Il Gruppo territoriale del Movimento 5 Stelle di Forlì punta i riflettori sull’aeroporto “Luigi Ridolfi”, denunciando una serie di criticità che riguarderebbero sicurezza, impatto ambientale e situazione economico-finanziaria dello scalo.

Secondo il rappresentante del gruppo territoriale, Pierluigi De Carolis, «i cittadini hanno il diritto di conoscere le gravi irregolarità che interessano l’aeroporto Ridolfi. In particolare, sulla pista 12 gli aerei sorvolano quartieri densamente abitati, con un’elevata concentrazione di luoghi sensibili come l’ospedale Pierantoni, scuole, asili nido, Rsa, centri sportivi e il parco urbano. Sulla pista 30, invece, i decolli impattano immediatamente sul sito naturalistico dei Meandri del Ronco».

Il Movimento 5 Stelle sostiene inoltre che il Comune non abbia mai effettuato il censimento del carico antropico e dei siti sensibili previsto dal Piano di rischio aeroportuale. «Questo censimento è necessario affinché Prefettura e Protezione civile possano predisporre il Piano di emergenza esterno in caso di incidente. Nonostante le sollecitazioni, non è mai stato realizzato», afferma De Carolis.

Tra le questioni evidenziate c’è anche la presenza del Polo Aeronautico a ridosso della pista. «Pur essendo conforme dal punto di vista edilizio perché precedente al Piano di rischio aeroportuale, il Polo ospita oltre 2.500 persone tra studenti e personale scolastico in un’area dove oggi strutture di questo tipo non potrebbero essere realizzate. Per questo chiediamo che Comune e Regione sollecitino Enac a elaborare le curve di isorischio previste dal Codice della navigazione, così da poter attivare le necessarie misure di tutela».

Il Movimento 5 Stelle solleva poi il tema dell’impatto ambientale. «L’aeroporto non ha ancora una zonizzazione acustica approvata e, di conseguenza, mancano tutti gli strumenti di monitoraggio, mitigazione e risanamento a tutela dei cittadini. Anche sul fronte dell’inquinamento atmosferico riteniamo necessario un maggiore controllo, soprattutto considerando l’attività della scuola di volo e l’utilizzo di aeromobili datati da parte di una delle compagnie operative».

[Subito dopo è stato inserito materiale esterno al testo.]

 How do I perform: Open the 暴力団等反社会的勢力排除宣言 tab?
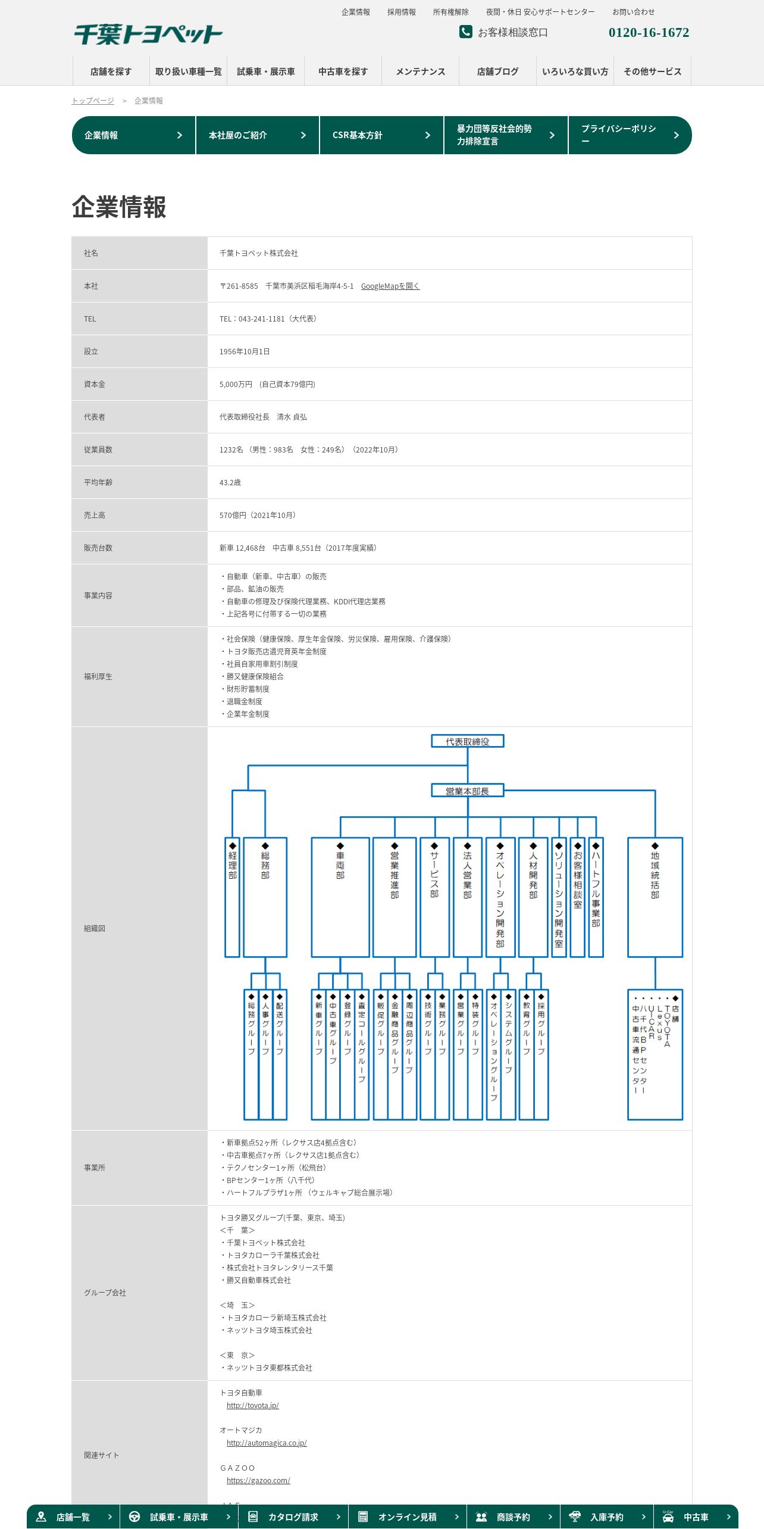point(506,135)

De Carolis aggiunge anche osservazioni sulla gestione economica dello scalo. «Dal 2021 la società di gestione avrebbe accumulato perdite superiori ai 24 milioni di euro e, secondo quanto sosteniamo, non avrebbe ancora presentato alcuni bilanci né proceduto alla ricapitalizzazione del capitale sociale. Inoltre, non risulta approvato da Enac un Piano di sviluppo aeroportuale. Riteniamo quindi necessario che Comune, Regione, Enac, Arpae, Camera di commercio, Prefettura e gli altri enti competenti chiariscano pubblicamente questi aspetti».

Il Movimento 5 Stelle conclude precisando di non essere contrario allo sviluppo dello scalo, ma chiede che «il rischio d’impresa resti a carico dell’imprenditore e non della collettività» e che vengano garantite «trasparenza, sicurezza e tutela ambientale».